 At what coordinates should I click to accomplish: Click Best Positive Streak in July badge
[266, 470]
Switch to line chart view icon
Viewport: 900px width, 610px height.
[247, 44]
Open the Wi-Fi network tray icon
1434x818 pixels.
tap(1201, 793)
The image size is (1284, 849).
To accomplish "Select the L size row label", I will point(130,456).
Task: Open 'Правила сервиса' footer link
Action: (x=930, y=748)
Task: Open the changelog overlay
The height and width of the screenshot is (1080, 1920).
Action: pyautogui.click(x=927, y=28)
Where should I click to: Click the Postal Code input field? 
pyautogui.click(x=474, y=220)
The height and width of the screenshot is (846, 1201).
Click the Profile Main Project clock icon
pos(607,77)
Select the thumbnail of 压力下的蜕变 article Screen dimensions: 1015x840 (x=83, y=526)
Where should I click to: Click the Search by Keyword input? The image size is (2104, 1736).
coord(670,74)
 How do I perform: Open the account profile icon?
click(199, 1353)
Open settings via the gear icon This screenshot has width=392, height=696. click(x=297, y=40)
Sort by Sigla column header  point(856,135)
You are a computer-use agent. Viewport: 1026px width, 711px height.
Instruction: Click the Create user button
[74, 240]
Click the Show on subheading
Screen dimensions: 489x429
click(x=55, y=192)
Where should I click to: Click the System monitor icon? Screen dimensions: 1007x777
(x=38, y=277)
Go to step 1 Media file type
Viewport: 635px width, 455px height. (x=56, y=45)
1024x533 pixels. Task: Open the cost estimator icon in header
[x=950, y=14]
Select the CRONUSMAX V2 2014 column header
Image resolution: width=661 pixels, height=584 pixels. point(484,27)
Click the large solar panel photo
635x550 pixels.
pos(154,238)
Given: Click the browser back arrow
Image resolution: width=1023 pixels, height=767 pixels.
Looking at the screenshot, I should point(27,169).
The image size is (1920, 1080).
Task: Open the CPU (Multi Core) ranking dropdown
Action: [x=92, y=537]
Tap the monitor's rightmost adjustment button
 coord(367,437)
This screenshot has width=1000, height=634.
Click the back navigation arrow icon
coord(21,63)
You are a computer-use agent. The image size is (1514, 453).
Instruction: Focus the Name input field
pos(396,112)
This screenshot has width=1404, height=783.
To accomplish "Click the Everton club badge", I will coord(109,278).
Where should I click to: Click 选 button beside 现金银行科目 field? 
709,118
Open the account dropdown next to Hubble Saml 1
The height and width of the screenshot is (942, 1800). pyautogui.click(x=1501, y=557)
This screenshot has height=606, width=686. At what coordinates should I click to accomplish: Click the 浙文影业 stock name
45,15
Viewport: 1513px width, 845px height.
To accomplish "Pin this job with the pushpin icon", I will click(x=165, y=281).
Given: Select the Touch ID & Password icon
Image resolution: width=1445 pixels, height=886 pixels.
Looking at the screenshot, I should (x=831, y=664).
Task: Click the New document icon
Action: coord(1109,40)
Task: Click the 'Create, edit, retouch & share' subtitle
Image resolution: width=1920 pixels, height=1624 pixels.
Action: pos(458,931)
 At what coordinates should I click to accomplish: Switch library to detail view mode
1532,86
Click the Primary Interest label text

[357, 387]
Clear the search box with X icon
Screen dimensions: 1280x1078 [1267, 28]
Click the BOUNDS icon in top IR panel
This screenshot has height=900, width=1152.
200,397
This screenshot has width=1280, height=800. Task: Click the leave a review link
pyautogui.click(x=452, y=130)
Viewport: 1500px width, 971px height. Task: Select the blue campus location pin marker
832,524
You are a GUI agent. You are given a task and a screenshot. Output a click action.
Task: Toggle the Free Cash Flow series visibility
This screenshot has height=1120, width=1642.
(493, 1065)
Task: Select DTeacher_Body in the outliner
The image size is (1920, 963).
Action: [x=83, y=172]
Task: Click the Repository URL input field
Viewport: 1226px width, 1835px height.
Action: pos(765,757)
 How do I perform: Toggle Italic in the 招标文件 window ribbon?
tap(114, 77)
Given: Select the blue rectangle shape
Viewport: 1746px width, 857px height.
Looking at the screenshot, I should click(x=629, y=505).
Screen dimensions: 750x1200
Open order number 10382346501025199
────
* What you are asked to do
Revise the lines starting with the line containing "Task: Click the Repository URL input field" and going on through the line containing "Looking at the screenshot, I should click(x=629, y=505).". In them, replace "Viewport" with "Display" and leave everything else unchanged.

* Answer to this task
Task: Click the Repository URL input field
Display: 1226px width, 1835px height.
Action: pos(765,757)
 How do I perform: Toggle Italic in the 招标文件 window ribbon?
tap(114, 77)
Given: Select the blue rectangle shape
Display: 1746px width, 857px height.
Looking at the screenshot, I should click(x=629, y=505).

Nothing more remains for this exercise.